In conversations about foreign trade in Costa Rica, it is only a matter time before somebody mentions ornamental plants.
A darling of the non-traditional export sector, ornamental plants have found tremendous success in the international market, banking $162.9 million in 2004, and $158.1 million as of November in 2005, according to Foreign Trade Ministry statistics.
Now, a pilot program to eliminate pests from agricultural exports to the United States is being run – successfully, it seems – here in Costa Rica using a particular ornamental plant as the test subject, and could end up further opening the U.S. market for Costa Rican ornamental plant exports.
The program, known as a clean stock program, involves the close monitoring of 10 companies that produce and export Dracaenas – the green, leafy tropical houseplants that account for the majority of ornamental plant exports to the United States – in order to reduce insect infestations among the crops.
The Dracaenas include ornamentals commonly known in the United States as “Dragon Tree,” and “Corn Plant,” which is called caña india in Costa Rica, where it can be seen lining the fences of houses and farms.
If the clean stock program is a success, it will be applied to other countries and other exports, and a U.S. trade law restricting the size of plants imported into the United States would be dropped for countries that can comply. Currently, plants that have foliage and roots and are larger than 18 inches are prohibited from entering the United States.
“This is the first program of its kind ever established in a country,” said Magda González, who is overseeing the clean stock program in Costa Rica and heads the export division of the Plant and Health Services department of the Ministry of Agriculture and Livestock.
González explained that before the program went into effect in October 2005, a common problem with the plant exports were “interceptions,” which occur when a plant is found to have insects or diseases that could spread and infect other plants once they arrive in the United States. If pests are found on Dracaenas, the entire shipment must then be sprayed with Methyl Bromide, a gas that kills the bugs but also burns the plants’ leaves and depletes the ozone.
Before the program started, there were 46-47 interceptions a month, González said. Since October, there have only been two. The clean stock program has two components, González explained.

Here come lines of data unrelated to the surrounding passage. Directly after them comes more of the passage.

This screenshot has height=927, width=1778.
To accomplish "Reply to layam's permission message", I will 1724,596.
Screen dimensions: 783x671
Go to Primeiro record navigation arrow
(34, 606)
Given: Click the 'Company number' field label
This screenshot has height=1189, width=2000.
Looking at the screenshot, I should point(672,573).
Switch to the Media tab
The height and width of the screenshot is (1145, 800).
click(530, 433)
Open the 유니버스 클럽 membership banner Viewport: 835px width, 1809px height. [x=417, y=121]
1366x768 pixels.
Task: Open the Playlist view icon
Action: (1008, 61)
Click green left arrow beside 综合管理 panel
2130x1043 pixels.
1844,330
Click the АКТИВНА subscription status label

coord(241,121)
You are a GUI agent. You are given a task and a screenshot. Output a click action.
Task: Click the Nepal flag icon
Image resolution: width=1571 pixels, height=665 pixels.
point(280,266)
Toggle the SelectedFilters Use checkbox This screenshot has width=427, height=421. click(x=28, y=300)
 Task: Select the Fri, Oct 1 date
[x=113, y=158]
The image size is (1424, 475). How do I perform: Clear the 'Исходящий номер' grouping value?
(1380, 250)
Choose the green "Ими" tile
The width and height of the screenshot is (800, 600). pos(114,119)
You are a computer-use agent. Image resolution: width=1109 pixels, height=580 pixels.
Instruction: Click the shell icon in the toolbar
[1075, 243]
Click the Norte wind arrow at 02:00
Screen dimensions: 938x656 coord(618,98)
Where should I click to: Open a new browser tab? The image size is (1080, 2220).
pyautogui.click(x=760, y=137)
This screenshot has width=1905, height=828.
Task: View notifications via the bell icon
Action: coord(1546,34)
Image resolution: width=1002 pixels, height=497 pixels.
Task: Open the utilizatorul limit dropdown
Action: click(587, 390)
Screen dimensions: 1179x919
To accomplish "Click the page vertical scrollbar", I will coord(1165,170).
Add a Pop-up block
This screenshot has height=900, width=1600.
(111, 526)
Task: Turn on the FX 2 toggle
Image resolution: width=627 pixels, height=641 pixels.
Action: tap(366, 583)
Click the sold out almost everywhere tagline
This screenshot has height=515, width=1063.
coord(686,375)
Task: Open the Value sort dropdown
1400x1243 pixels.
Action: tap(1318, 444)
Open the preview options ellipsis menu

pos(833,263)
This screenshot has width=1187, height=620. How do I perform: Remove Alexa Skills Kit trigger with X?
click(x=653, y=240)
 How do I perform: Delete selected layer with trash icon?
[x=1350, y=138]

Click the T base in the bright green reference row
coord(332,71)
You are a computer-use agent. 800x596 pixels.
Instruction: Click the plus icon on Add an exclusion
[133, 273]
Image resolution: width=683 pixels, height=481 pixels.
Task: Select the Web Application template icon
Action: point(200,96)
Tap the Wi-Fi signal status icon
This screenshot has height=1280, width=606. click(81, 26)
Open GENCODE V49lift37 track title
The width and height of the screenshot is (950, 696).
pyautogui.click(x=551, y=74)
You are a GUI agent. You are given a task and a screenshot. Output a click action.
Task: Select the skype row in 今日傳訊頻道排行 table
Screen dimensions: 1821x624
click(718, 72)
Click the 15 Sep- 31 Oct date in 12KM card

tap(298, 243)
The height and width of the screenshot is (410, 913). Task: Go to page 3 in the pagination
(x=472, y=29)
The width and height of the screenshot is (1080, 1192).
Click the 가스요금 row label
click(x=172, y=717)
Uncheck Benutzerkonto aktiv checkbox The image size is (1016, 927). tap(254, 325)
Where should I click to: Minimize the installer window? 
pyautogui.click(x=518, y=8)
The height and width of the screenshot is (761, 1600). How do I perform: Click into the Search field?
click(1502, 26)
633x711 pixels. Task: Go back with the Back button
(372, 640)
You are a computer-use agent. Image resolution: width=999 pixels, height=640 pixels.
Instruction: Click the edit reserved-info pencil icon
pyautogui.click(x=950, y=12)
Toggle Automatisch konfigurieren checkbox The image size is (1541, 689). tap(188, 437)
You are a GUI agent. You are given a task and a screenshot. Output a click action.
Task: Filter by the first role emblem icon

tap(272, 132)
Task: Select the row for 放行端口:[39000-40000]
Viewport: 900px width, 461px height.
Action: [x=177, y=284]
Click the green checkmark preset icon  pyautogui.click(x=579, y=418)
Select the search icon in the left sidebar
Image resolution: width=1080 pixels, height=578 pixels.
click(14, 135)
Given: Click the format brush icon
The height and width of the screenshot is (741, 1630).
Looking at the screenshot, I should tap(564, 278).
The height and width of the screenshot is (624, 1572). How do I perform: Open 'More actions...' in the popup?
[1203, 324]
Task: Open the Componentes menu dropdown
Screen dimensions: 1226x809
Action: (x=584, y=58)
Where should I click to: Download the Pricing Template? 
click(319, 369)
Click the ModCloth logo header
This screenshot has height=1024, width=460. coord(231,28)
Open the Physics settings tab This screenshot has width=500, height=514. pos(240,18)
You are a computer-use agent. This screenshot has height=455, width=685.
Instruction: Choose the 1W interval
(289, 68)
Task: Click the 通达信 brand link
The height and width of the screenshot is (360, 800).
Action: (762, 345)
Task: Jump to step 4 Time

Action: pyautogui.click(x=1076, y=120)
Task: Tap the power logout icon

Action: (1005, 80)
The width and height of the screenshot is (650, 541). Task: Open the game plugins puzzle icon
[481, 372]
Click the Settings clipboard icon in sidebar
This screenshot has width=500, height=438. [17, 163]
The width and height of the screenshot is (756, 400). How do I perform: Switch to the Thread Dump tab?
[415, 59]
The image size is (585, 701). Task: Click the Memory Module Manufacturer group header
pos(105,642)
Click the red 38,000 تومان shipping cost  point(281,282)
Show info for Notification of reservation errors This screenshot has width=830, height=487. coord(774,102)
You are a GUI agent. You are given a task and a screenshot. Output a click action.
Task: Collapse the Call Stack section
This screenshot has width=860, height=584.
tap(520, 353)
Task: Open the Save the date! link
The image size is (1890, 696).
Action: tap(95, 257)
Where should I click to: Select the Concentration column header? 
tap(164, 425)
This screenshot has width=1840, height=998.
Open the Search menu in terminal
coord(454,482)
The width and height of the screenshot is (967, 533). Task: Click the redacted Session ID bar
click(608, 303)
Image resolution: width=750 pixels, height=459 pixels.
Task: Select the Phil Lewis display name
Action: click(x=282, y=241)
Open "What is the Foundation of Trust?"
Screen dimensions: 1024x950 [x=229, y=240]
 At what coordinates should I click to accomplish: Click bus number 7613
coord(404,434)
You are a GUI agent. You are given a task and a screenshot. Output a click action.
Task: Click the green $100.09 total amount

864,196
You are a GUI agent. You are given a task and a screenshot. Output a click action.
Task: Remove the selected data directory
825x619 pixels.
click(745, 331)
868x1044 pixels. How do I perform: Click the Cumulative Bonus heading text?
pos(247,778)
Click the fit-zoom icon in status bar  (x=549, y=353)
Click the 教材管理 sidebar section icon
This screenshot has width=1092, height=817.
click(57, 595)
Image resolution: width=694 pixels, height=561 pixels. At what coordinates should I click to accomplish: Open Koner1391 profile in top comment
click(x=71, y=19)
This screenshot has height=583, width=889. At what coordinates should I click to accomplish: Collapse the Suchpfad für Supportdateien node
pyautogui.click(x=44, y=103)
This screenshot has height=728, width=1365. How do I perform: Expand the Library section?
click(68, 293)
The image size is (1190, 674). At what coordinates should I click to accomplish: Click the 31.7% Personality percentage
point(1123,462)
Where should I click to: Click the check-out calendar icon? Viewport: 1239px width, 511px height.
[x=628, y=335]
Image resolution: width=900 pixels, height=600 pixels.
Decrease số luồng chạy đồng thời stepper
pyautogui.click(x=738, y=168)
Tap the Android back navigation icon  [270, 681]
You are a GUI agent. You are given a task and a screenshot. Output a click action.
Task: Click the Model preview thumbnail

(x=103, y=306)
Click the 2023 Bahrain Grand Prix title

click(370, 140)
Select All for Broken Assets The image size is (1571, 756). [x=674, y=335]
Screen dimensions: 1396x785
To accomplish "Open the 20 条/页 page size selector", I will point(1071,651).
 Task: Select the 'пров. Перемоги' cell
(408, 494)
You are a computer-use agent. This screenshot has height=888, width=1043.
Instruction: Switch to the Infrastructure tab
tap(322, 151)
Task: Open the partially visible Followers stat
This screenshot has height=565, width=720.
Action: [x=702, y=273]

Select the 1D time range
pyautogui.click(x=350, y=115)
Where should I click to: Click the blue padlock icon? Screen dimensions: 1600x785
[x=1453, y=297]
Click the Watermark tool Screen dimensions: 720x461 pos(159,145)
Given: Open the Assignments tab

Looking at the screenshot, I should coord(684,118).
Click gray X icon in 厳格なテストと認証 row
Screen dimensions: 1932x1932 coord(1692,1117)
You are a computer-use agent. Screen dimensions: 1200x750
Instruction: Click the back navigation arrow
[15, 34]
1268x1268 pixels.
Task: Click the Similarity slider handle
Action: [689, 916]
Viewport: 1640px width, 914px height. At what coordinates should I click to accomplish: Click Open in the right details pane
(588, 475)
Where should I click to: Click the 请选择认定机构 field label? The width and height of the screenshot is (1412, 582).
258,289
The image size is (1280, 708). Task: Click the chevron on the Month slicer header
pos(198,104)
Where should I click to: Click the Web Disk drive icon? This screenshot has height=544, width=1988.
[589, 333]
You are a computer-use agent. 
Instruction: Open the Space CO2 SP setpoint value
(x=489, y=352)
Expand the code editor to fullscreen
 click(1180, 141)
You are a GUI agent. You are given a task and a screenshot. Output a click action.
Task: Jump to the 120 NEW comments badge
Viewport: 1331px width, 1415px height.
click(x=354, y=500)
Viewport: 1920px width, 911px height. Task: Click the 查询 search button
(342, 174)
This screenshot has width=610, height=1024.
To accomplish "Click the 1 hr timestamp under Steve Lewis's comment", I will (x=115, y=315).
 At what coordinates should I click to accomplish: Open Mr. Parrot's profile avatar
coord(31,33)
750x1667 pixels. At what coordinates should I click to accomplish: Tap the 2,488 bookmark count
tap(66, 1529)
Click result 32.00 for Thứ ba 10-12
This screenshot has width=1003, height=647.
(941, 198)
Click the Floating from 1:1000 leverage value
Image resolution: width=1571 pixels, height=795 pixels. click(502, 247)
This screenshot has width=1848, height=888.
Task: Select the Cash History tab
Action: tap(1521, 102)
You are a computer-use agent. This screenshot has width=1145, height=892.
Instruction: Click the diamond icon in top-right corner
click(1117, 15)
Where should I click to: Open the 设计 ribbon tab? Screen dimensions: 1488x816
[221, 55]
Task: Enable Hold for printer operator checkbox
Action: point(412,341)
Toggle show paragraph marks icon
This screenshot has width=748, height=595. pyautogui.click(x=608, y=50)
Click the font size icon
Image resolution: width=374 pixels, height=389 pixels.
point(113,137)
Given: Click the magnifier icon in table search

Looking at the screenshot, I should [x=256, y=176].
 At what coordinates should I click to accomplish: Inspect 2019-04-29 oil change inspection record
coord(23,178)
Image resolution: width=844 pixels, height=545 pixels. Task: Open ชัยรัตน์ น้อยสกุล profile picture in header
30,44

One, the inspection component, involves the close monitoring of Dracaenas from the fields where they are planted, to the packaging facility where they are boxed up, and along the transportation route in the country to their final point of exit.
The other component involves research into the insects themselves and factors that affect the plant’s overall health, with technical and scientific support from the Tropical Agricultural Research and Higher Education Center (CATIE) in Costa Rica, and Purdue University in the U.S. state of Indiana.
“The research component involves the identification of pests associated with Dracaena and the damage they can cause,” González explained. “We are also hoping that we will find an alternative to control these pests, besides the use of pesticides.”
Costa Rica has well over 1,000 producers growing ornamental plants, of which 800 are small and medium producers, according to González.
“Most of them were coffee growers,” she explained. “They switched from coffee to the ornamental plant activity because of the low prices that from time to time would really drop.”
The production of these producers is channeled through 260 exporters onto the world market, according to the Trade Ministry. One of those exporters, and one of the select 10 chosen to take part in the clean stock program, is the Cooperativa Agrícola de Productores de Caña India, R.L. (Coopeindia), an ornamental plant cooperative that exports principally to the U.S. state of Florida, as well nine other countries.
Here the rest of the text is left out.